Epousez une profession digne de ce nom, mariez-vous (installez-vous en couple, au minimum), concevez un enfant dans la foulée : et la société vous lâchera. Au sens : vous foutra la paix. Rien de plus pratique et confortable, socialement parlant, que d’obtempérer devant ces trois devoirs fondamentaux (qui peuvent donner le meilleur, cela étant). Mais que l’une de ces conditions ne soit pas remplie (et pire : les trois) : alors profitez de la chance que vous avez de vivre dans un pays libre mais attendez-vous à n’être pas si bien vu que ça et à ce qu’on vous le rappelle tous les jours, même dans le silence d’un relatif tabou.

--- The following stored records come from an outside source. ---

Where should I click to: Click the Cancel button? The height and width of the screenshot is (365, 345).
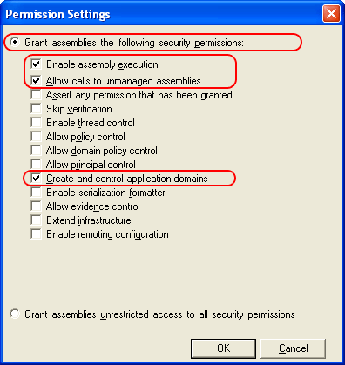click(x=293, y=348)
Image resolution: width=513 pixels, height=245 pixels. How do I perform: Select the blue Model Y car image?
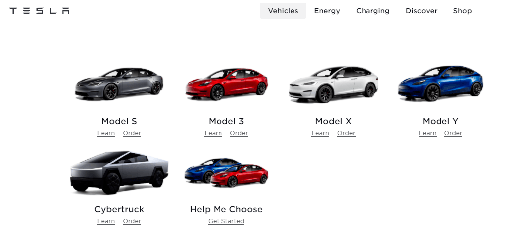coord(440,83)
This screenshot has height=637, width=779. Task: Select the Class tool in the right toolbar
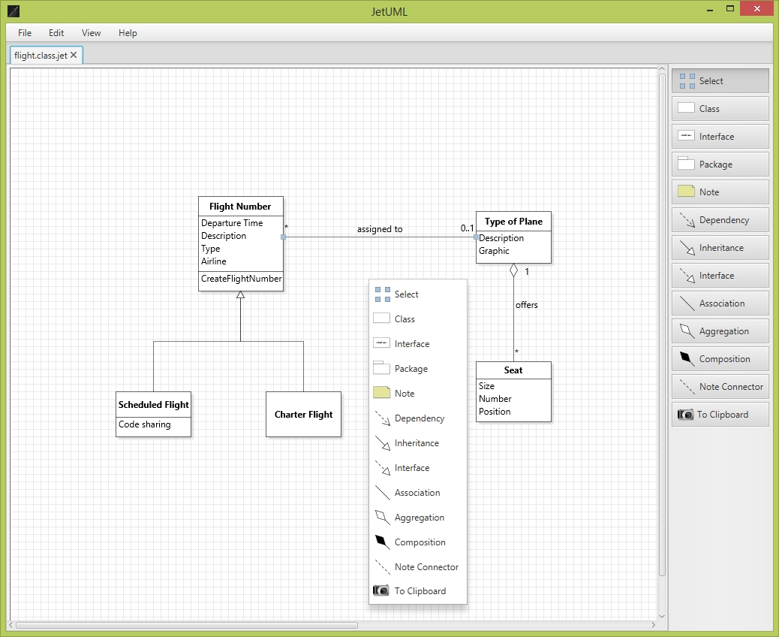(x=720, y=109)
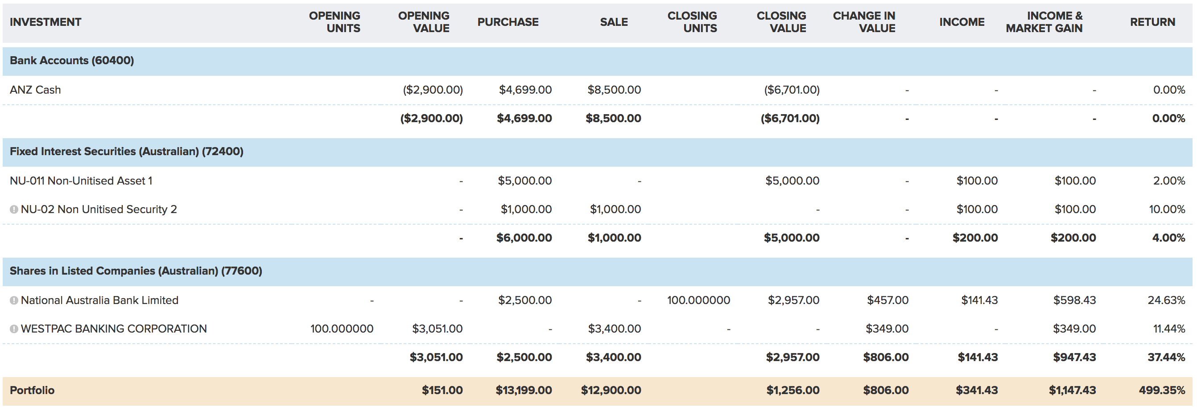This screenshot has width=1197, height=411.
Task: Sort by CLOSING VALUE column header
Action: [781, 22]
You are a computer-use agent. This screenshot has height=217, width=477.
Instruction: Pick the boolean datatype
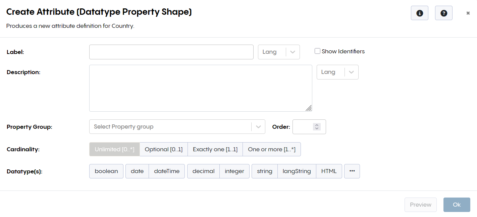click(x=106, y=171)
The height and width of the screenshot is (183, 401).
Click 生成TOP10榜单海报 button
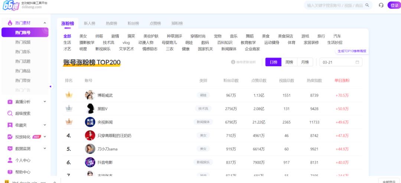[x=351, y=51]
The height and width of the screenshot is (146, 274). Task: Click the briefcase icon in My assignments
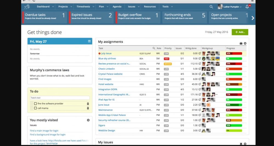click(x=241, y=43)
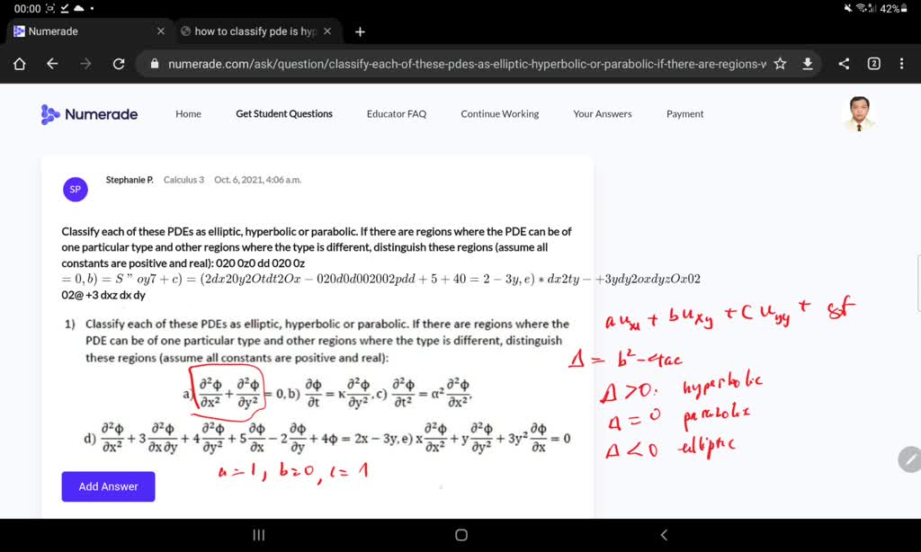Open a new tab with the plus
This screenshot has width=921, height=552.
click(x=359, y=31)
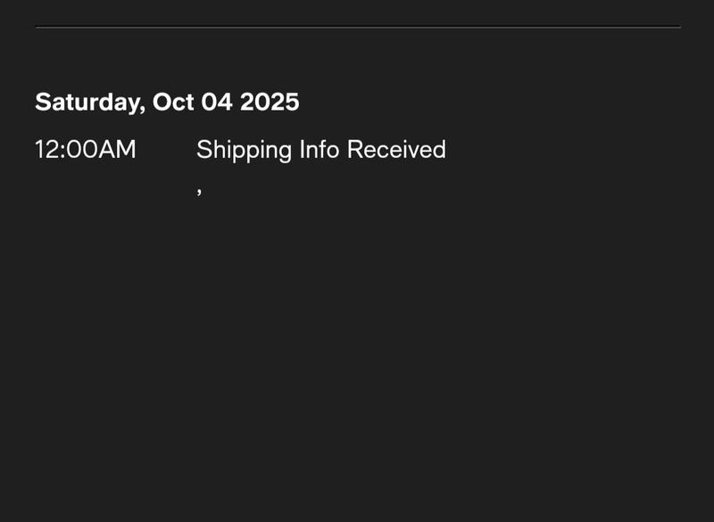Click the minutes 00 in the timestamp

tap(81, 150)
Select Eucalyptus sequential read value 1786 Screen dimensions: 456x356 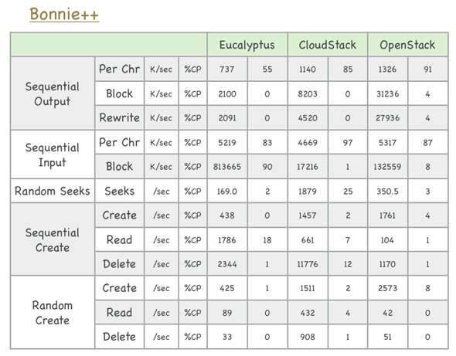coord(227,240)
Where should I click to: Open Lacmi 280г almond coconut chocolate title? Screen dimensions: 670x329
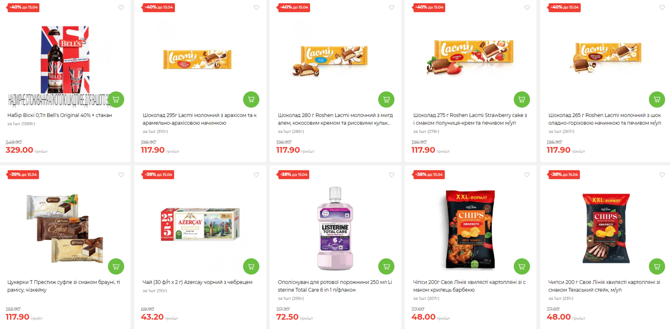point(335,119)
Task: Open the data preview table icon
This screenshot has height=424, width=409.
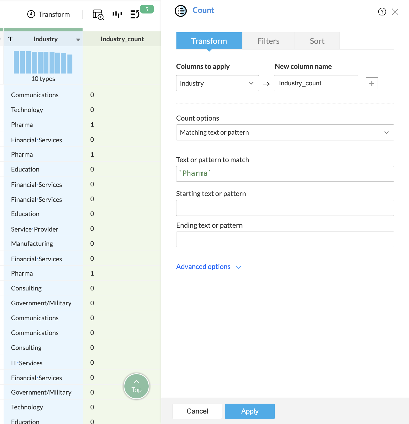Action: point(98,14)
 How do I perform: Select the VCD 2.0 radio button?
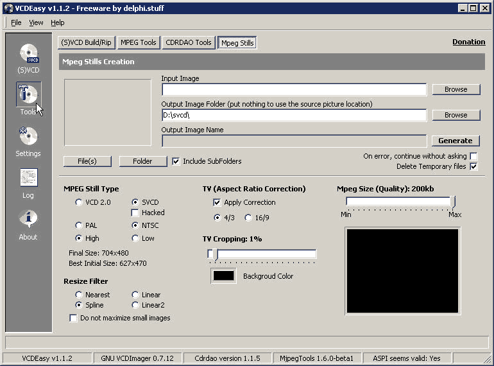[79, 202]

Je suis écrivain, je me suis toujours refusé (pour le moment du moins) à vivre avec qui que ce soit (il ne s’agit pas là d’un choix par défaut, merci), je n’ai pas d’enfants (sinon quelques-uns que j’aime, très proches de moi mais qui ne sont pas mes enfants) : alors je sais aujourd’hui ce que c’est de supporter ma liberté. D’où l’identification à ces écritures féminines (pas exclusivement mais identification tout de même). D’où sans doute aussi mon admiration pour cette romancière qui n’a cessé de raconter combien la liberté, et notamment celle des femmes, dérange : Jean Rhys.